(PASSAGE)

# Best way to carry a S&W 469?



## Starkiller1125 (Mar 31, 2017)

Hello, and good day. I'm new to this forum so pardon me if I should have posted this someplace else.

I've been shooting before I could ride a bike, so I know quite a bit about firearms and whatnot. I have also taken weapons training courses and recently have decided to carry a firearm. Here in Nebraska, I can open carry. Though, I have just signed up for CCW classes. I'm not about to get into the whole "open vs. concealed" debate. 

What I want to know is how I can best carry a somewhat old, yet reliable S&W 469. One of the instructors I studied under said that it's not the weapon you use, it's how well you can use it. Me, being primarily a rifle shooter, have only a couple handguns in my "arsenal". A S&W 469 and a S&W 986 9mm revolver. Obviously the carry choice would be the 469.

My questions are is if it's safer to carry the gun loaded and at half cock rather than loaded and on safe, which on the 469, is a decocker. To me, carrying on safe sounds safest but carrying on half cock shaves off that time needed to disengage the safety. On half cock, the hammer protrudes just enough that you can thumb it back and shoot single action. Half cock makes me a bit nervous since there's nothing stopping the hammer from hitting the firing pin should the sear somehow slip after undergoing a brutal motorcycle crash and whatnot or some such. I'm sure the hammer spring isn't strong enough to detonate the primer but taking the 469 off safe does just that sort of, it swings the hammer stop out of the way and allows the hammer to rest on the pin. Granted the hammer is shaved so there's virtually no hammer protruding from the slide to get bumped on something.

Anywho, thanks for your time reading this, any and all comments and advice are more than welcome!


----------



## rustygun (Apr 8, 2013)

Welcome to the site. It would be hard to offer advise not being familiar with that gun but I would have to say using the manual safety would be the best route because that is what it is designed to do. Get a good holster and practice your draw (safely).

(Data on locating visible targets)
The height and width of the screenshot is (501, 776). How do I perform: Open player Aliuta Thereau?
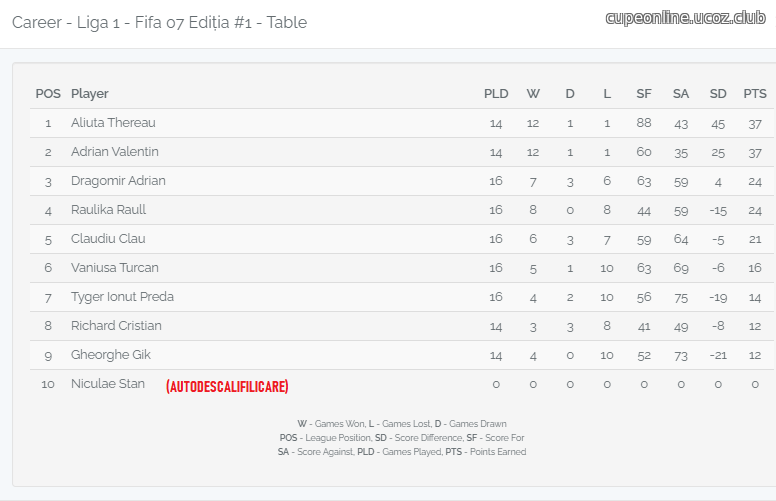113,123
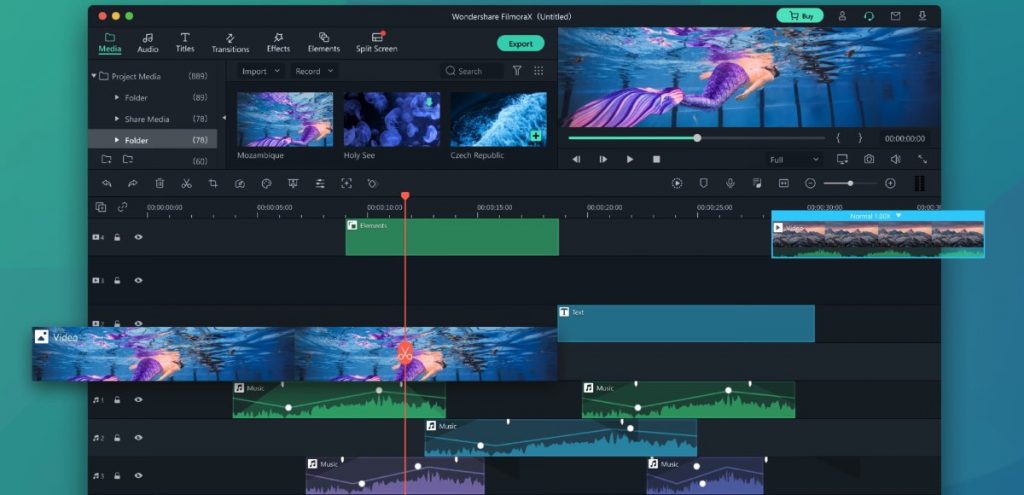Click the Buy button

pyautogui.click(x=800, y=16)
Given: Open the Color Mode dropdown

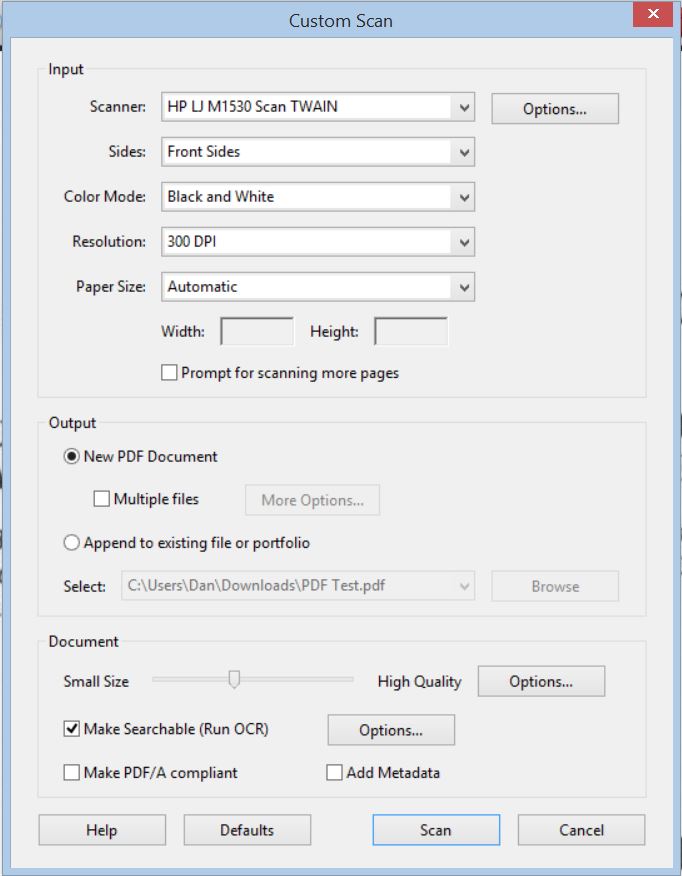Looking at the screenshot, I should pyautogui.click(x=463, y=197).
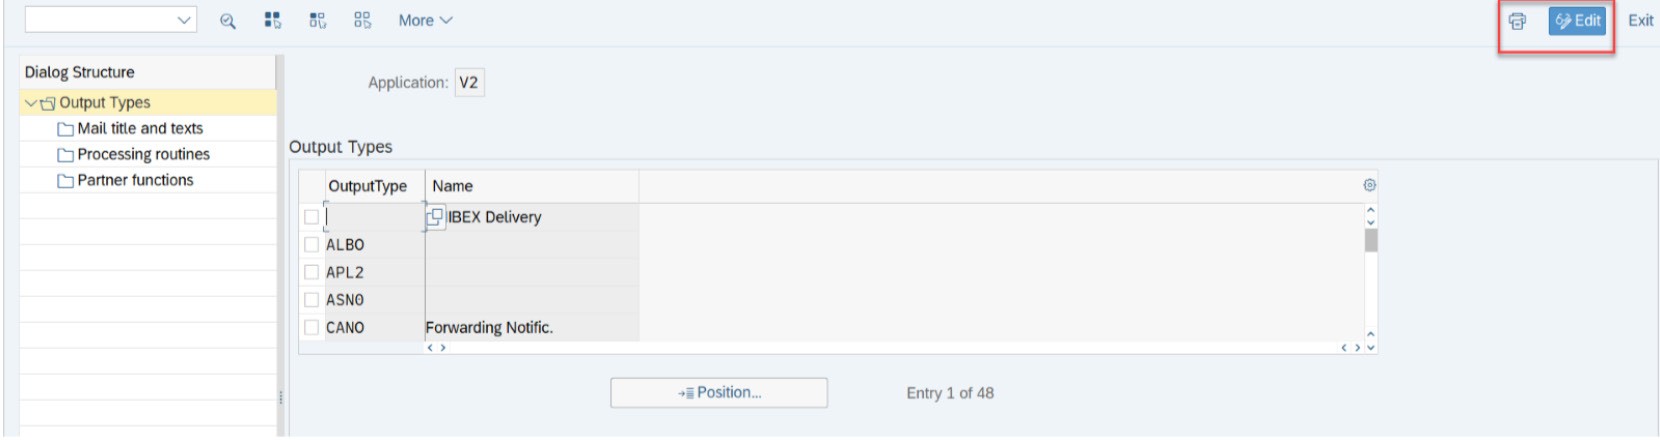Collapse the Output Types tree node
Screen dimensions: 1660x440
[x=31, y=103]
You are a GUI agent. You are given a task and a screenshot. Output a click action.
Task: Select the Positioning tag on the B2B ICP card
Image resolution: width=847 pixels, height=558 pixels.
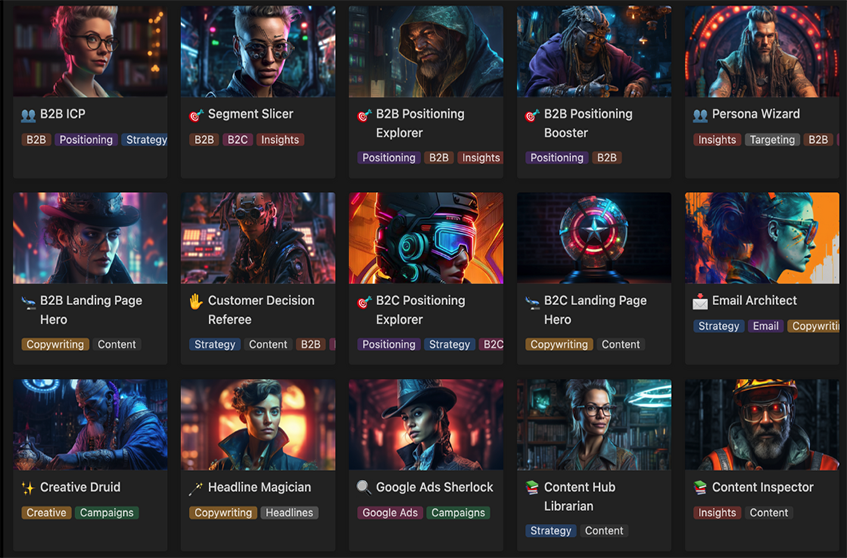(86, 140)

(THE TASK) Pick up the thread on carrying the S&W 469 after its final sentence and continue it. These lines are not needed.

(ANSWER BELOW)
----------



## desertman (Aug 29, 2013)

I've got a 469 and a 669 it's stainless counterpart. I also have a Model 3913 which is the single stack version. 

Just chamber a round and use the safety/de-cocking lever to safely lower the hammer. Or you can just rack the slide with the lever down. Then disengage the safety/de-cocking lever and you will be good to go. There is no need to have the safety engaged on a DA/SA pistol. It's just another thing you have to do and remember if the gun is ever used in a life or death situation. Besides it's location on the slide makes it more difficult to operate under those circumstances than say a 1911 that has a frame mounted safety lever. As you have to push the lever up with your thumb as opposed to pushing it down.

The 469, 669 and 3913 are great semi auto's. Too bad S&W does not produce them anymore. I always wanted an ASP version but could not find one. The ASP (Armament Systems and Procedures) is a cut down version of the Model 39-2. The 3913 is a compact version of that model. It's the closest thing to an ASP.


----------



## Starkiller1125 (Mar 31, 2017)

Great info! Thanks! 

I have only one holster for my 469 and it's a DeSantis. It has a retention clip on the inward side that makes for fairly fast unholstering. I just have to put my palm on the pistols back strap, disengage the retention lever with my thumb and draw. That is an open carry holster. I've looked at the Urban Carry CCW holsters and they seem pretty legit. I don't know about the extra movements to grab the magnetic flap, pull it up and draw the firearm versus swinging a jacket out of the way and simply grabbing the firearm and drawing it with a traditional CCW holster. I will have to ask my CCW instructor and get his opinions on the situation.


----------



## Steve M1911A1 (Feb 6, 2008)

Starkiller1125 said:


> ...[Is it] safer to carry the gun loaded and at half cock rather than loaded and on safe...On half cock, the hammer protrudes just enough that you can thumb it back and shoot single action...


It is *not* safe to carry this pistol "on half-cock," not least because "half-cock" is not a safety: It is a means of stopping the hammer, if it should slip off of the cock notch or out from under your thumb.
It is also *not* safe to try to thumb-cock a pistol which was not designed to be thumb cocked.

Trying to thumb-cock in a hurry or in a save-your-life panic almost guarantees that the hammer will slip or that the attempt to cock will otherwise fail.

The best way to use this pistol is in the manner in which it was designed to work.
(See *desertman*'s Post #3.)


----------



## Starkiller1125 (Mar 31, 2017)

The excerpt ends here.